Nothing but the lines from the one with "Image resolution: width=1456" through the end of the records below should be written out, and each must match word for word.

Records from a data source
↓↓↓

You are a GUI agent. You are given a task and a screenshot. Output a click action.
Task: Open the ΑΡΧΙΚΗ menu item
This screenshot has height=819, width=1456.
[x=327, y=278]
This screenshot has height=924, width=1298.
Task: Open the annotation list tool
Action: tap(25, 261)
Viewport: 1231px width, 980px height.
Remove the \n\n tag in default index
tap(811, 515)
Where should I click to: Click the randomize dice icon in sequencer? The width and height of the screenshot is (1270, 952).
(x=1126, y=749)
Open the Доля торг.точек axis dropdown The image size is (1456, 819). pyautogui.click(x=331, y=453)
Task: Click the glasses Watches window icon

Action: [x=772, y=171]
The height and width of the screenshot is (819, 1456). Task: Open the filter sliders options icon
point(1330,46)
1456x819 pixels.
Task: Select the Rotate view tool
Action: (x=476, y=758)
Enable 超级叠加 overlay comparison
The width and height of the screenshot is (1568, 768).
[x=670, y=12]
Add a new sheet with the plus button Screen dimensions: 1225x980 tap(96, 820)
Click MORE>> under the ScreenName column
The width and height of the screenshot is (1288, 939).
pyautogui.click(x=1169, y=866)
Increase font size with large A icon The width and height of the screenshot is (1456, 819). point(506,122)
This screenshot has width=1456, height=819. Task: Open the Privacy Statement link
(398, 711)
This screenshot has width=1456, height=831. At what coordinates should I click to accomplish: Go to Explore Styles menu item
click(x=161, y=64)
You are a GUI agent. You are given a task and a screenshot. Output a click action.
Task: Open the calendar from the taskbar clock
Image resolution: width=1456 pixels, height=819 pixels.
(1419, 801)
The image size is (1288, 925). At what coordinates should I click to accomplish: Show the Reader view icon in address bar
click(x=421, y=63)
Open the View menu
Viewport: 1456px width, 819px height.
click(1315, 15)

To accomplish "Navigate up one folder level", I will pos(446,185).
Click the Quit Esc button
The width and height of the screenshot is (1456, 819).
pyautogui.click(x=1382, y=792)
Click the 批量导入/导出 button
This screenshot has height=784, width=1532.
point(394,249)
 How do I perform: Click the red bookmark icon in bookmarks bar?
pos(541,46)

↑↑↑

(WRITTEN SOLUTION)
Image resolution: width=1456 pixels, height=819 pixels.
(1419, 801)
The image size is (1288, 925). At what coordinates should I click to accomplish: Show the Reader view icon in address bar
click(x=421, y=63)
Open the View menu
Viewport: 1456px width, 819px height.
click(1315, 15)

To accomplish "Navigate up one folder level", I will pos(446,185).
Click the Quit Esc button
The width and height of the screenshot is (1456, 819).
pyautogui.click(x=1382, y=792)
Click the 批量导入/导出 button
This screenshot has height=784, width=1532.
point(394,249)
 How do I perform: Click the red bookmark icon in bookmarks bar?
pos(541,46)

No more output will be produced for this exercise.